Estigma inabalável

Claudia Belfort

08 de fevereiro de 2010 | 19h31

Você acha que o preconceito contra as pessoas que se revelam portadoras de um distúrbio mental vem diminuindo? Pergunto sua percepção de um modo geral. A minha impressão, é só uma impressão, é que já se aceita falar sobre esses transtornos, mas quando nos referimos a alguém que sofre de depressão, esquizofrenia, TOC e afins o tom ainda é de um sussurro.  Não é comum falar-se abertamente “João não bebe porque é bipolar” como se diz sem constrangimento que “Ana Lúcia não comerá o bolo porque tem diabetes”.

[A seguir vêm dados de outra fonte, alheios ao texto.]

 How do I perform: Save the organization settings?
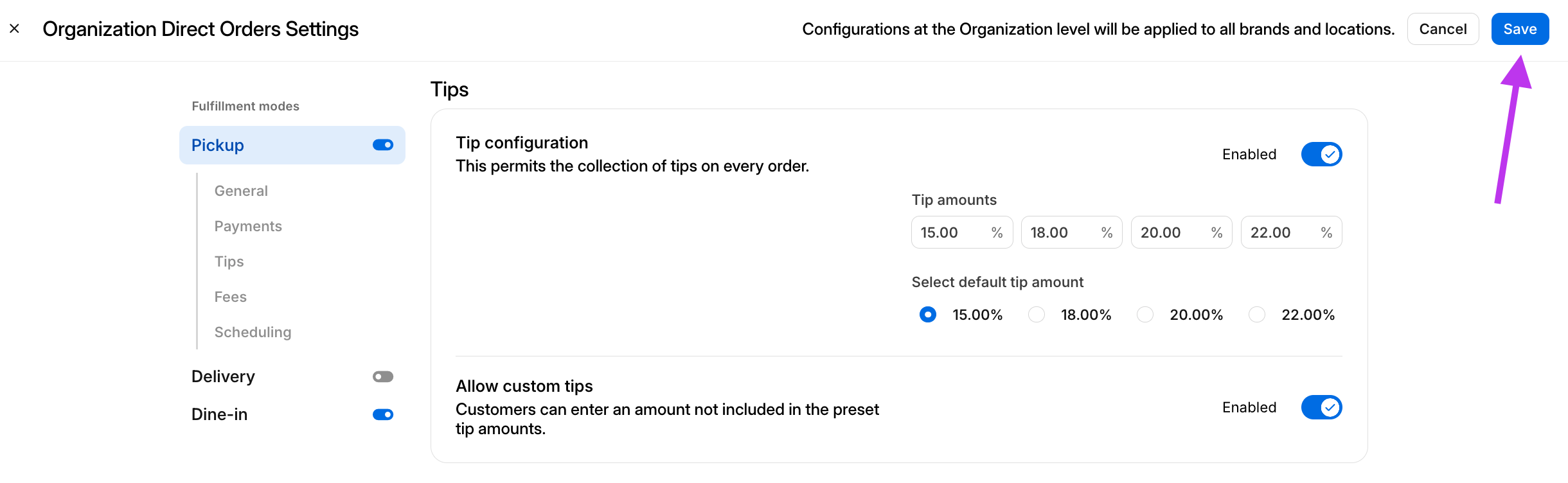pos(1519,29)
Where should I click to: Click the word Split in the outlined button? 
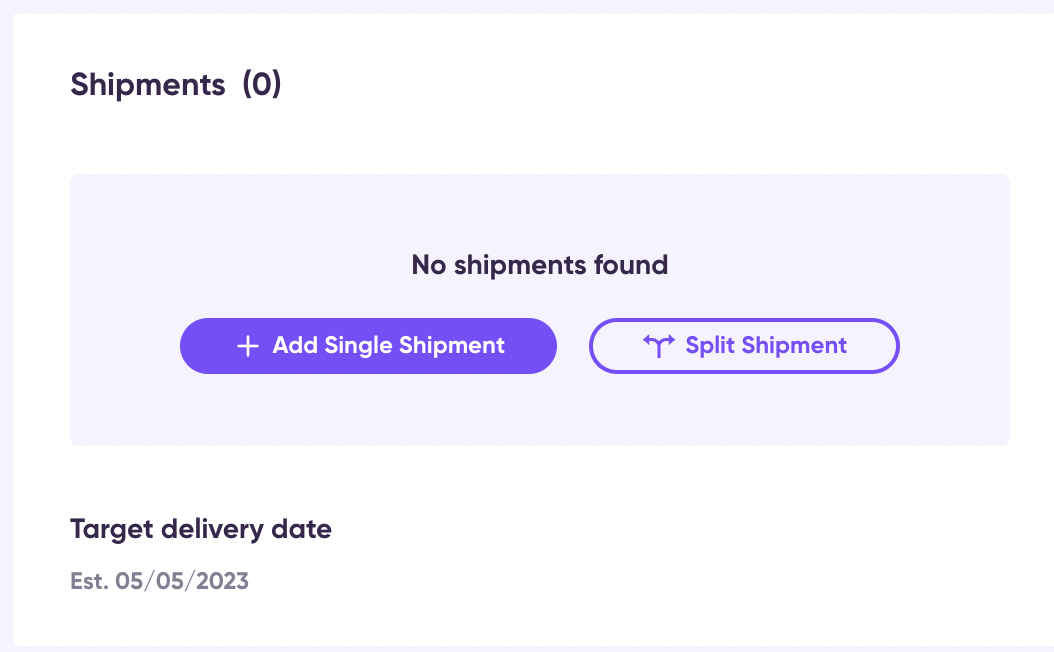(710, 345)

Trouxe o tema por conta de uma recente pesquisa feita nos Estados Unidos pelas universidades da Indiana e da Carolina do Norte sobre o estigma envolvendo os transtornos psíquicos. Nos EUA, a veiculação de medicamentos para distúrbios mentais, especialmente para depressão, é permitida desde 1997, por isso os sociólogos que lideraram a investigação supunham que a disseminação de informação, feita via os anúncios, ajudaria a população a deixar de ver doença mental como fraqueza moral ou motivo de vergonha para encará-la como algo que pode ser tratado. Mas, os pesquisadores chegaram à conclusão que nada mudou, o estigma continua inabalável mesmo diante de informações mais precisas sobre os distúrbios.

O problema, segundo os especialistas, é que esse tipo de reação negativa da sociedade afeta profundamente o modo como os pacientes e suas famílias tratam a questão, além de contribuir para que muitos portadores de distúrbios psíquicos temam procurar ajuda médica por medo de serem discriminados.

Ao ler sobre a pesquisa, lembrei do filme Amantes. O protagonista, Leonard (Joaquin Phoenix) é um bipolar que logo na primeira cena tenta se matar atirando-se de um píer em Brighton Beach. O filme é lindo. Além da história, me marcou muito o modo como a família, a namorada, o futuro sogro olhavam para Leonard. Sempre com um misto de pena e preocupação, às vezes até com um pouco de pânico. Perguntei a um amigo bipolar o que achou e ele me disse: é exatamente assim que me olham em casa.

*

As informações divulgadas neste blog não substituem aconselhamento profissional. Antes de tomar qualquer decisão, procure um médico.